─── RECORDED DATA ───

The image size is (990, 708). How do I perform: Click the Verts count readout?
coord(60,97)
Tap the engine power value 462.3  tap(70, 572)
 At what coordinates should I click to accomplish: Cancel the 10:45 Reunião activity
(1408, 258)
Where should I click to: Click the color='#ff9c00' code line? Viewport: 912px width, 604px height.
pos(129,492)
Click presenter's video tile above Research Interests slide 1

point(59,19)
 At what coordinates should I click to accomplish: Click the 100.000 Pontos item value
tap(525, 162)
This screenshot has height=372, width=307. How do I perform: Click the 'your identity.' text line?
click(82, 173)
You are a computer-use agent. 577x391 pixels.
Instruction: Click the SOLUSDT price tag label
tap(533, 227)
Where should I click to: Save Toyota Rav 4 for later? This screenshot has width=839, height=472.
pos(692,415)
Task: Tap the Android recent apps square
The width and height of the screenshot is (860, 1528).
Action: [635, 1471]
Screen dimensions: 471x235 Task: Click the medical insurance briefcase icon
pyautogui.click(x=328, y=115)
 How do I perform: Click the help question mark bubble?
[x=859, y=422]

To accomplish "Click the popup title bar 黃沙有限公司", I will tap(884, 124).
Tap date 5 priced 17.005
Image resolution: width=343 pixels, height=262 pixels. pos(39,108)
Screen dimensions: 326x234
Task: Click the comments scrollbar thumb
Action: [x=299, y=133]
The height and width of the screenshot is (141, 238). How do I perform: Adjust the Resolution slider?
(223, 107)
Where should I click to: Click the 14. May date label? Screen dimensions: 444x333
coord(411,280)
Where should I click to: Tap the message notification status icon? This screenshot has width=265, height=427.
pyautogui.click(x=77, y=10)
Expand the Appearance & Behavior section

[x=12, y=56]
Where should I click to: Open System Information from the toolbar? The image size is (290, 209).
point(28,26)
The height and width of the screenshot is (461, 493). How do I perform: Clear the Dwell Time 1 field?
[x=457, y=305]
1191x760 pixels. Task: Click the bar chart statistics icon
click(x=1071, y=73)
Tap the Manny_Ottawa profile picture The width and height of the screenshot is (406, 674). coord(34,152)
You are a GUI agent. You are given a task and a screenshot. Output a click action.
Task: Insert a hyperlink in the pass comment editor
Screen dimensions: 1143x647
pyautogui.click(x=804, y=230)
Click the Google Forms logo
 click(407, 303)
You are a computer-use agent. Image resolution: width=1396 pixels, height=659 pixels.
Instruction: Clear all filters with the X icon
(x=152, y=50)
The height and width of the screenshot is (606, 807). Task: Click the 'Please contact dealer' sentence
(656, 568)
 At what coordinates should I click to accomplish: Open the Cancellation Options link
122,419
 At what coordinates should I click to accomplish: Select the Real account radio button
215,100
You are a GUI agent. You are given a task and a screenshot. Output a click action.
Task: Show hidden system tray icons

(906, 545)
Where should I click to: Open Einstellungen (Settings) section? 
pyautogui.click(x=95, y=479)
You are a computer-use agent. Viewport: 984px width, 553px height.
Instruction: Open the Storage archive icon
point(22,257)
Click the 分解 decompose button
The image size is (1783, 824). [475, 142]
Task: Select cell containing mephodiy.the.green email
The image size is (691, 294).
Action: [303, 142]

───

* [EXERCISE PROMPT]: Counting every line that holds the string "computer", give the total for the data above and nothing else.

* [COMPLETED EXERCISE]: 3